Rating: 4 out of 5 stars - good book
I got this book for my birthday and was not sure what to make of it before i read it. After i was do i thought it was well written and i enjoyed it very much



Rating: 2 out of 5 stars - Cute, Overblown, Light, With Erroneous Sweeping Statements
This is the first book I've read by author Kenneth Davis and it will be my last. He has chosen six stories, but meanders far off the point in telling them and runs fast and loose with his facts and sweeping statements. This is a cute book for 8th graders, but does not add to the literature of colonial days or the beginning of our country.

The first story is really about the Spanish Catholics exterminating the French Protestant presence in South Carolina to the last man, woman and child. OK, that happened and illustrates one of the worst features of Catholic dogma in that heresy must be ruthlessly stamped out, not by converting people, but by killing them, but his account is a popularized one that never scratches the historical surface.

The second tells the story of the Puritan versus Indian confrontation in New England, sympathetically to the Indians. After the first two chapters I concluded that Davis was a anti-religion zealot. He cherry-picks his facts to put the colonists in a bad light, and makes sweeping and sarcastic statements that are only partially correct. The truth is much more complex, but then that wouldn't be as interesting and wouldn't sell books. The author's style is that of a muckraking journalist (are there any other?) rather than that of an historian.

The third essentially says that Washington was a criminal, made unforgivable mistakes as a 21-year old, and caused the Seven Years' War through his fecklessness. Again, the truth is much more complex, although adoring historians have indeed skipped over this part of Washington's life. His responsibility for the Jumonville masacre has been debated for years, but the most telling tidbit that the Davis overlooks was that when Jumonville's brother had Washington in his power, he did not extract vengeance.

The fourth focuses on Dr. Warren, an often overlooked patriot today because he was killed at Bunker Hill in 1775. However, in many respects the author makes out the revolution to be more about money for the merchant class than for the farmers who fought the war. And, of course, the role of the Scotch-Irish in all this is missed, even though most of the principal actors in the 13 colonies on the patriot side were Scotch-Irish. Gee, why? Oops, the author doesn't know.

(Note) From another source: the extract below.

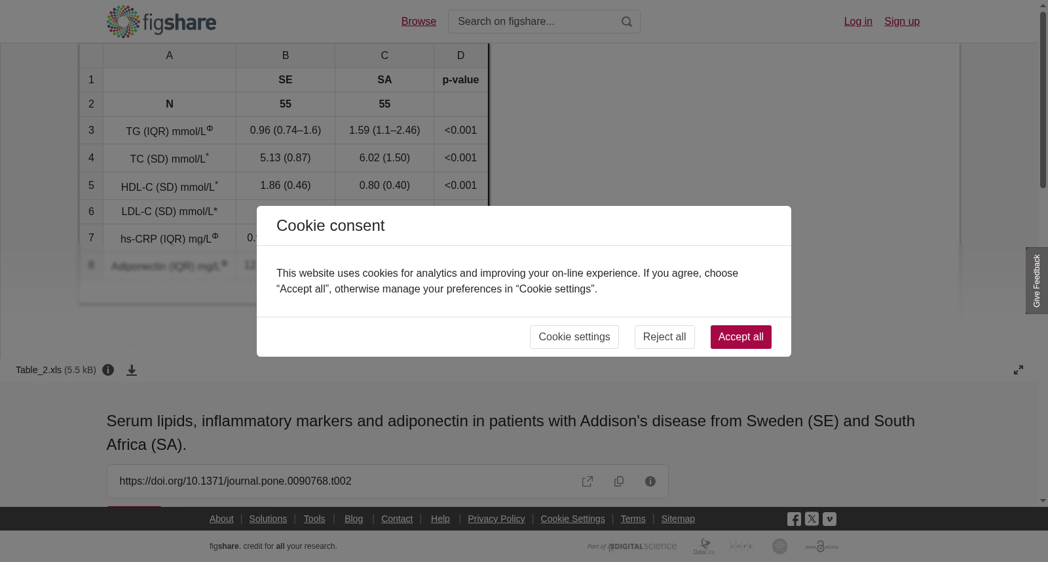Open file info icon next to Table_2.xls

(108, 370)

Aah, then comes a far-foreshortened story of Benedict Arnold. The author attempts to cover in 33 pages what many historians have been unable to capture in extensive tomes. And the author fails miserably except to point ... Read More



Rating: 5 out of 5 stars - America Hidden History
America's Hidden History: Untold Tales of the First Pilgrims, Fighting Women, and Forgotten Founders Who Shaped a Nation

This is a very interesting book and sure opens up a lot of what really went on in our early history. Not all was as well as we were told in school, or what the history books we had told us.



Rating: 1 out of 5 stars - No Myths Allowed
All nations and religions have basic myths. They don't need to be true. They are meant to teach values and unite people. What myths would this author have at the foundation of the United States? It seems to me that a myth of Thanksgiving, unity, and cooperation with people of different cultures is about as good as a foundation myth gets. But his Op-Ed in the New York Times clearly calls us all fools for celebrating our national myth of Thanksgiving rather than celebrating French pilgrims who were wiped out by Spanish savages, and who left absolutely no cultural legacy.

The United States is no longer allowed to enjoy any positive myths. Profit seekers like Mr. Davis want to destroy any positive mental picture, any ideal for which Americans can strive. Please tell us how Santa Clause is a tool of the evil capitalists and how Rover didn't really go to doggy heaven. That would be really useful journalism.



Rating: 3 out of 5 stars - I just never got into it
It was okay. Well written. Just never really grabbed me and made me say "Wow."